Exercise details: Below is a set of entries. Print the line that contains "The height and width of the screenshot is (819, 1456)." and every later line word for word, through the final one.

Saved entries
-- Opening Marker --

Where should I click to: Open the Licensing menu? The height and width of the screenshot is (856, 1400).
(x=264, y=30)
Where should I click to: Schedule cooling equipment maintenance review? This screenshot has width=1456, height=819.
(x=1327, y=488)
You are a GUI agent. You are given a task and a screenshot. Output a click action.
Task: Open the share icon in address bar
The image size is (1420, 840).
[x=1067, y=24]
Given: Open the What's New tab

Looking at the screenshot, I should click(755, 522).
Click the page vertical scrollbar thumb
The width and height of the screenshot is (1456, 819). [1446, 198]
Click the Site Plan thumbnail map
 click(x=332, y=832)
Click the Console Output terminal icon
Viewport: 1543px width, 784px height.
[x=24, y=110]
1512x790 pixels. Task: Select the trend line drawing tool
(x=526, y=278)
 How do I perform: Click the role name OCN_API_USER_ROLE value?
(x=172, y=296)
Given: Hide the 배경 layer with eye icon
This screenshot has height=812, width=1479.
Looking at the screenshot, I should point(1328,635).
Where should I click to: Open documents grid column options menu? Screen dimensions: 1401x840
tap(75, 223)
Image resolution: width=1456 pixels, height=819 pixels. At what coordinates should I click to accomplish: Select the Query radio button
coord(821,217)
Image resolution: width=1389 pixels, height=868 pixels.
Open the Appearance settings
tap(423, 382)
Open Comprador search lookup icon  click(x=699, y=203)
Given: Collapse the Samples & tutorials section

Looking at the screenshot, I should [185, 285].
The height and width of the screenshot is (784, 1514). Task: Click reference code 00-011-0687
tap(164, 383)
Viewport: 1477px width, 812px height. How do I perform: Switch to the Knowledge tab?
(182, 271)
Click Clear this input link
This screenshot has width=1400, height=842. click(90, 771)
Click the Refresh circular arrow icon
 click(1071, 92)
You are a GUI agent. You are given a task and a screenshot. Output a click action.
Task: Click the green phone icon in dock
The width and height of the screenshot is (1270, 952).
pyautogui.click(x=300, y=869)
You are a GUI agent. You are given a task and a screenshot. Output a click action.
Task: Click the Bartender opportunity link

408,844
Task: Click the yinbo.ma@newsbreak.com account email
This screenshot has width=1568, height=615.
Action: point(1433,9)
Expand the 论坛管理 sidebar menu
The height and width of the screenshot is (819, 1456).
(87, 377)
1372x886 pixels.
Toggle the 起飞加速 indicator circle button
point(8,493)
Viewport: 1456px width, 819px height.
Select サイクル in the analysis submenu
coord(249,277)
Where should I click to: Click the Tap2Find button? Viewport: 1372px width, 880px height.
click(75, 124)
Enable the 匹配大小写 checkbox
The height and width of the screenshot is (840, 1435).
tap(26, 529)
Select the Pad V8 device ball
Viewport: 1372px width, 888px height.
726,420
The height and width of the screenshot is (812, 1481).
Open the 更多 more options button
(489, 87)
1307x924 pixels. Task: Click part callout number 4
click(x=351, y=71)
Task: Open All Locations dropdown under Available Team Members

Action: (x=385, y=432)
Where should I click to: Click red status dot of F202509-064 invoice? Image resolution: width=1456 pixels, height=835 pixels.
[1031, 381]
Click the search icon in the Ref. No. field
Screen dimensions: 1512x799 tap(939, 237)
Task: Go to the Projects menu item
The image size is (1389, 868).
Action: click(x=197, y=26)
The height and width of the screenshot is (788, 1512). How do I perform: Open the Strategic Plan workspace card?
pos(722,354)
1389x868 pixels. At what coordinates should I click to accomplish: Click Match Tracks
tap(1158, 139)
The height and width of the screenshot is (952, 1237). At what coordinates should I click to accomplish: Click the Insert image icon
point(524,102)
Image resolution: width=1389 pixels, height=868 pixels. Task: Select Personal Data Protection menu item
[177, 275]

-- Closing Marker --

Reply to the exercise:
The height and width of the screenshot is (819, 1456).
(87, 377)
1372x886 pixels.
Toggle the 起飞加速 indicator circle button
point(8,493)
Viewport: 1456px width, 819px height.
Select サイクル in the analysis submenu
coord(249,277)
Where should I click to: Click the Tap2Find button? Viewport: 1372px width, 880px height.
click(75, 124)
Enable the 匹配大小写 checkbox
The height and width of the screenshot is (840, 1435).
tap(26, 529)
Select the Pad V8 device ball
Viewport: 1372px width, 888px height.
726,420
The height and width of the screenshot is (812, 1481).
Open the 更多 more options button
(489, 87)
1307x924 pixels. Task: Click part callout number 4
click(x=351, y=71)
Task: Open All Locations dropdown under Available Team Members

Action: (x=385, y=432)
Where should I click to: Click red status dot of F202509-064 invoice? Image resolution: width=1456 pixels, height=835 pixels.
[1031, 381]
Click the search icon in the Ref. No. field
Screen dimensions: 1512x799 tap(939, 237)
Task: Go to the Projects menu item
The image size is (1389, 868).
Action: click(x=197, y=26)
The height and width of the screenshot is (788, 1512). How do I perform: Open the Strategic Plan workspace card?
pos(722,354)
1389x868 pixels. At what coordinates should I click to accomplish: Click Match Tracks
tap(1158, 139)
The height and width of the screenshot is (952, 1237). At what coordinates should I click to accomplish: Click the Insert image icon
point(524,102)
Image resolution: width=1389 pixels, height=868 pixels. Task: Select Personal Data Protection menu item
[177, 275]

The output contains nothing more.